1960-61 - KU's nine top men included seven blacks and a Delaware Indian (Dee Ketchum). The African-Americans were Wayne Hightower, Al Correll, Bill Bridges, Jim Dumas, Nolen Ellison, Butch Ellison and Ralph Heyward. Jerry Gardner was the only white starter; the others of no-color were Carl Deane, Bob Frederick, Marshall Grover, John Matt, Howard Parker, Larry Sterlin, John Williams and Pete Woodward.

1961 and 1962 - Cincinnati won two straight NCAA titles featuring Paul Hogue, Tom Thacker, Tony Yates and George Wilson. Then Cincy almost dumped black-dominated Chicago Loyola in 1963.

1964 - John Wooden and UCLA began their phenomenal title surge (1964-75) with Fred Slaughter, Walt Hazzard and Kenny Washington as difference-makers. Isn't there some indication black guys can play the game?

1966 - KU meets T-Western in the NCAA Regional title game and falls in double overtime even though KU's Jo Jo White hit a winning shot at the end of the first OT. (Official ruled Jo Jo stepped on the sideline, no bucket. KU had been celebrating, didn't regroup in time and minority-laden Western went on to meet the Lexington White Citizens Council for the crown.
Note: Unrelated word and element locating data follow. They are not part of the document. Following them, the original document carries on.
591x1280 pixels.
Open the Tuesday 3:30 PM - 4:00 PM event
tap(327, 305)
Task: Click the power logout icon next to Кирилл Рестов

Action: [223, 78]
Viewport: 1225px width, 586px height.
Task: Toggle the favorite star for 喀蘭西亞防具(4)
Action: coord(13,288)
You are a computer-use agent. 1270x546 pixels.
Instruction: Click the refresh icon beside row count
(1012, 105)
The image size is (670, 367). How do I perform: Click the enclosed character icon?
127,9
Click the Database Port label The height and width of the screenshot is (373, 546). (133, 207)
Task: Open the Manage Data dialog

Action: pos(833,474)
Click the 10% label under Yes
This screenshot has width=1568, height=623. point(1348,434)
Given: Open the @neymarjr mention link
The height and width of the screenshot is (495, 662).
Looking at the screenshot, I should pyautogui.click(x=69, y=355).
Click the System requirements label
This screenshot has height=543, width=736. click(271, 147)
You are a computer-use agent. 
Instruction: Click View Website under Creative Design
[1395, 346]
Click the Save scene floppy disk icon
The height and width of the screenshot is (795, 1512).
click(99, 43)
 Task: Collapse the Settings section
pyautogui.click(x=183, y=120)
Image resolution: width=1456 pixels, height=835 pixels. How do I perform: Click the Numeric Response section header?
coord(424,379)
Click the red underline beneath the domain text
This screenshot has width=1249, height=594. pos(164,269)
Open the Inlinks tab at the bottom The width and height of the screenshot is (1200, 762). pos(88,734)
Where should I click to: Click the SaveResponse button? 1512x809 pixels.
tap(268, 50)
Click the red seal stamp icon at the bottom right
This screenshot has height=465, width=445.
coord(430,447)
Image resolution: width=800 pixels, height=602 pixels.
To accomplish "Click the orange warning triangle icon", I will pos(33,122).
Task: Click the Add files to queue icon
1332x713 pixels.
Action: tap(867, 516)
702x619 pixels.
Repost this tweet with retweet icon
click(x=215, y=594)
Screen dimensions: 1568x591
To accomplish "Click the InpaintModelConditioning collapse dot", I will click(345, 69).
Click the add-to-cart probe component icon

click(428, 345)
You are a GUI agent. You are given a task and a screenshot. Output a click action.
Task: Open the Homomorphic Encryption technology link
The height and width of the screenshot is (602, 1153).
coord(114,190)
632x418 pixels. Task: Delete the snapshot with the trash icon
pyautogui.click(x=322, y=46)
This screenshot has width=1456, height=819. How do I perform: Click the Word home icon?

Talented Kansas likely would have won except for that crummy call.)

Had Kansas won at Lubbock, it would have advanced with three minority guys starting - Walt Wesley, Jo Jo White and Al Lopes - and Bob Wilson as a key reserve. Would that have been inter-racial enough to spawn the "legend" that T-Western created?

Further, if you'd heard the language Western coach Don Haskins employed with his guys during the KU game (and I did along press row), you might not have had the flattering image of him I'm sure "Glory Road" projects.

Then there's the ridiculous, overplayed notion that Kentucky's Adolph Rupp had some glorious epiphany about black athletes, you know, "Lordy be, at last I can walk, I can see!!!"

Get real! If Adolph was so overwhelmed by the Texas Western shelling, how come he didn't have a black guy on a Wildcat roster until about 1970? That's four years of reconstruction. Not.